GIVEN DATA section start

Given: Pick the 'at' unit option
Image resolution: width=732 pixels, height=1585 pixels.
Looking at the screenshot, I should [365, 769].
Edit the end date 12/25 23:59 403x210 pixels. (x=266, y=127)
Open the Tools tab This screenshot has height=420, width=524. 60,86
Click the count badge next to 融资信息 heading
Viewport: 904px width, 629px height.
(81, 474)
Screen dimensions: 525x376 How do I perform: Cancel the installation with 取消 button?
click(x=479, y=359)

GIVEN DATA section end

- _WHAT IS REQUIRED_
Where the line containing "Screen dimensions: 525x376" appears, start copying, and go on exactly through the last line of the data.

- _ANSWER TO THIS EXERCISE_
Screen dimensions: 525x376 How do I perform: Cancel the installation with 取消 button?
click(x=479, y=359)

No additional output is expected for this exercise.